## INSTRUCTIONS TO FOLLOW
Line by line, copy the entries exactly, excluding the pictures.

(PROVIDED INFORMATION begins)

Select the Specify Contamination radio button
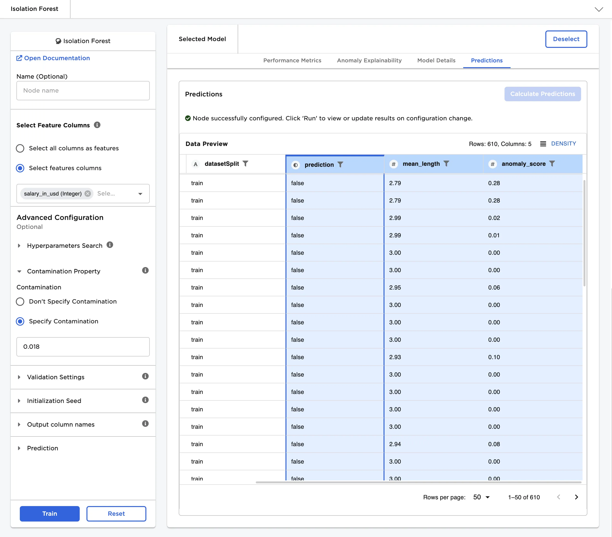612x537 pixels. pos(20,321)
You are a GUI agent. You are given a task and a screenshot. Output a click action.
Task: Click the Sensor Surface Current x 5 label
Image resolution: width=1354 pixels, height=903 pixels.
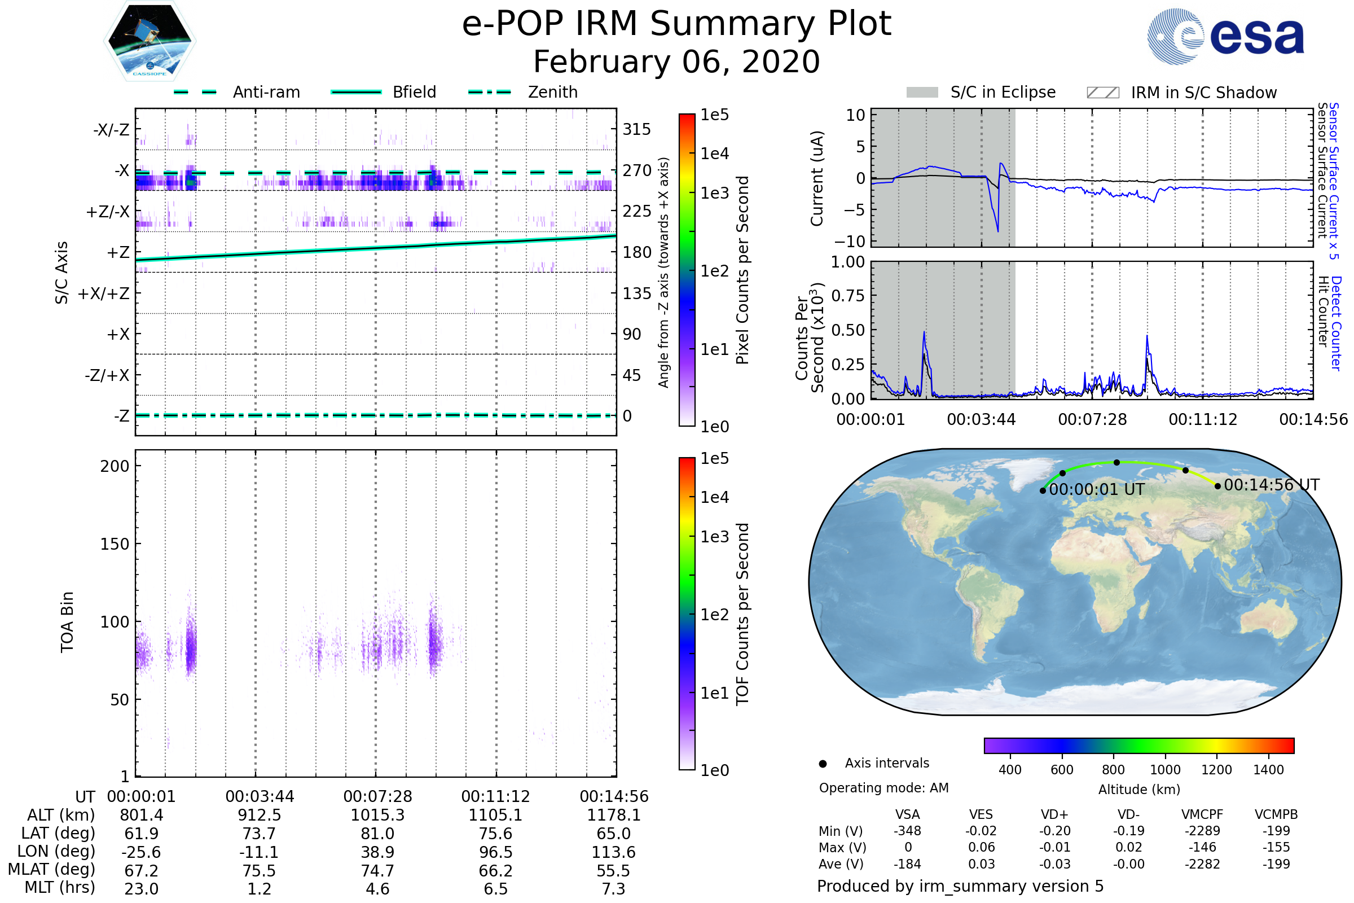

(PROVIDED INFORMATION ends)

## YOUR RESPONSE
Select the Specify Contamination radio button
612x537 pixels. pos(20,321)
You are a GUI agent. You are given a task and a screenshot. Output a click action.
Task: Click the Sensor Surface Current x 5 label
Image resolution: width=1354 pixels, height=903 pixels.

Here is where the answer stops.